Selected text:
┄┄┄┄┄┄

The existence of “ghost airports” in Spain is often quoted as an example of the ambitious over-spending by national, regional and local authorities during the years of economic boom before the crisis, but even now the same authorities are still fighting to save face and bring some of their major projects to fruition.
An example of this is the airport of Castellón, which was officially declared open three years ago this week by the then presidents of the regional government of the Comunitat Valenciana and the delegation in the province of Castellón, Francisco Camps and Carlos Fabra respectively.
Despite apparent progress now that Sr Camps has been replaced by Alberto Fabra and José Ciscar has taken over the management of Aerocas, in the intervening thirty-six months since the opening ceremony the only take-offs and landings on the airport’s runway have been those of birds, undisturbed by the commotion of incoming and outgoing aircraft.
The airport management contract has now been awarded to the Canadian holding company SNC-Lavalin, but after all the conflicts in the past concerning unfinished construction work and other delays, even this decision has been disputed: one of the other bidders for the contract, appealed against the award, and it has therefore still not been finalized. In addition, doubts have been expressed in the media concerning the appropriateness of offering the contract to Lavalin, who have been involved in cases of corruption and bribes paid to officials in the past.

┄┄┄┄┄┄

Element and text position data
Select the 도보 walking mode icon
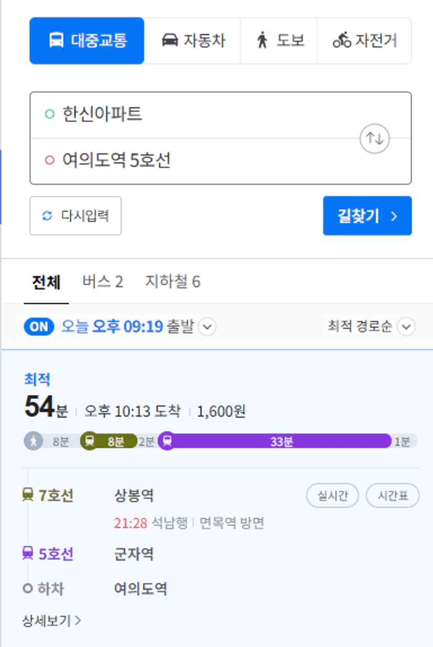The image size is (433, 647). (262, 40)
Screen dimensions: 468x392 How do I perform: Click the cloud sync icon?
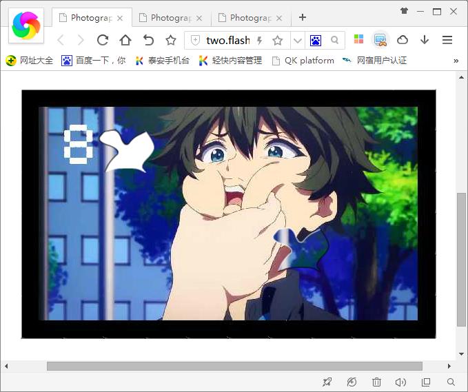click(403, 40)
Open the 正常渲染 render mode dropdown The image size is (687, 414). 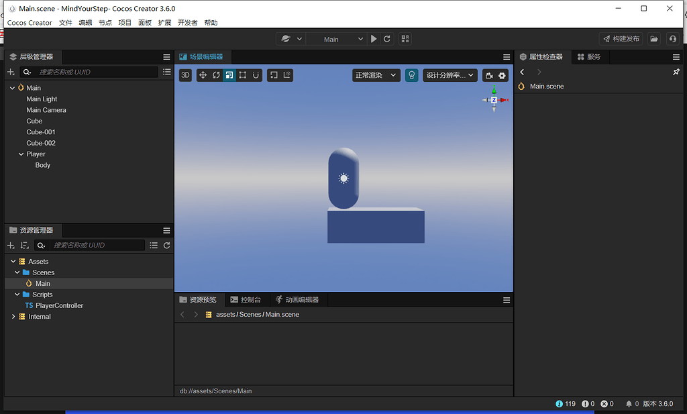376,75
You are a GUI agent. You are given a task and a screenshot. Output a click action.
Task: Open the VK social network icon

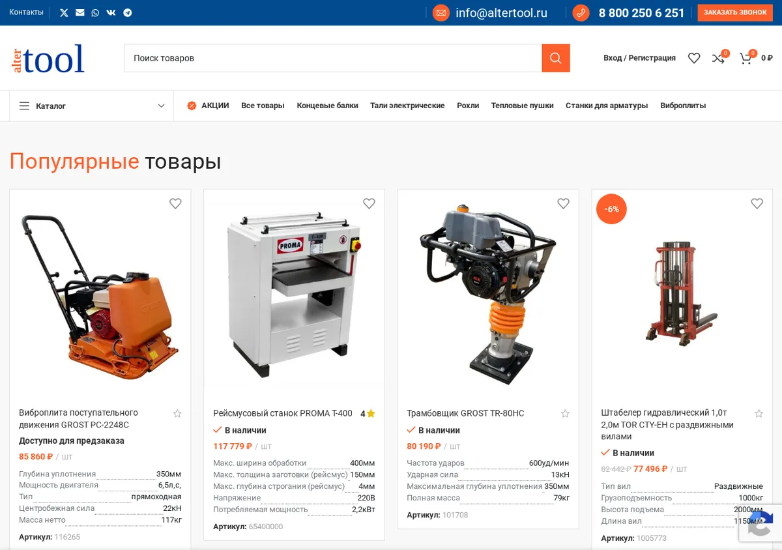[x=111, y=12]
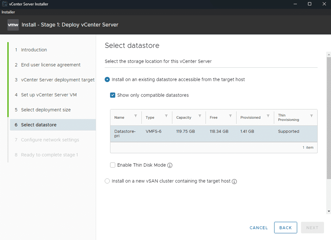This screenshot has height=240, width=331.
Task: Click the info icon next to vSAN cluster option
Action: 234,181
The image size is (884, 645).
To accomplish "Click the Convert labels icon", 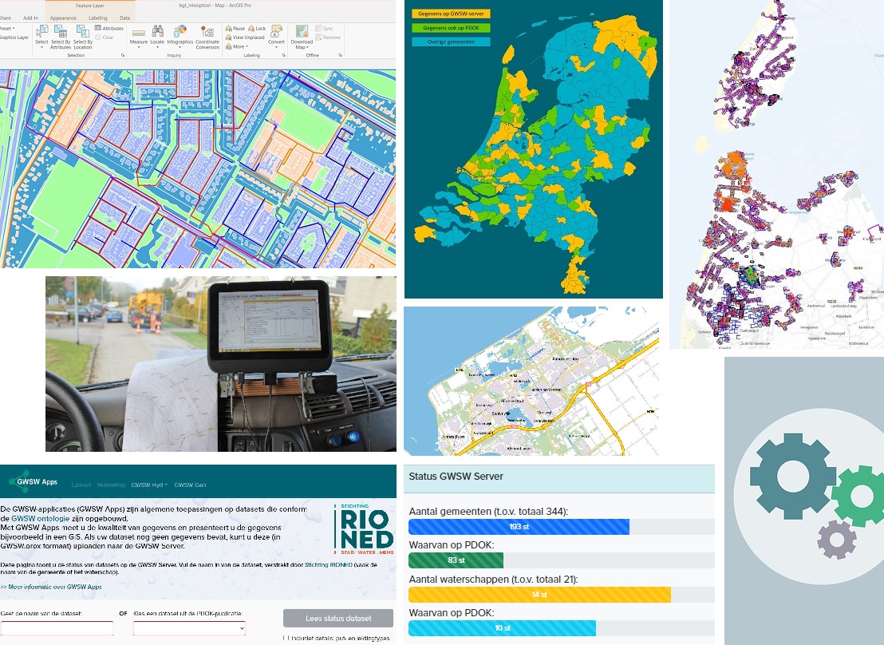I will pos(276,36).
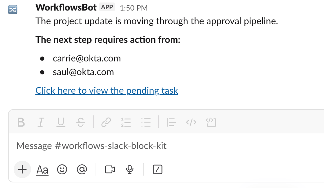Image resolution: width=324 pixels, height=188 pixels.
Task: Record an audio clip with microphone
Action: (130, 169)
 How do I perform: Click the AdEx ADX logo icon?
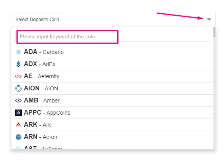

┄┄┄┄┄┄

Requirement: Please reproduce the full article on Castellón airport word for word.

Expected answer:
The existence of “ghost airports” in Spain is often quoted as an example of the ambitious over-spending by national, regional and local authorities during the years of economic boom before the crisis, but even now the same authorities are still fighting to save face and bring some of their major projects to fruition.
An example of this is the airport of Castellón, which was officially declared open three years ago this week by the then presidents of the regional government of the Comunitat Valenciana and the delegation in the province of Castellón, Francisco Camps and Carlos Fabra respectively.
Despite apparent progress now that Sr Camps has been replaced by Alberto Fabra and José Ciscar has taken over the management of Aerocas, in the intervening thirty-six months since the opening ceremony the only take-offs and landings on the airport’s runway have been those of birds, undisturbed by the commotion of incoming and outgoing aircraft.
The airport management contract has now been awarded to the Canadian holding company SNC-Lavalin, but after all the conflicts in the past concerning unfinished construction work and other delays, even this decision has been disputed: one of the other bidders for the contract, appealed against the award, and it has therefore still not been finalized. In addition, doubts have been expressed in the media concerning the appropriateness of offering the contract to Lavalin, who have been involved in cases of corruption and bribes paid to officials in the past.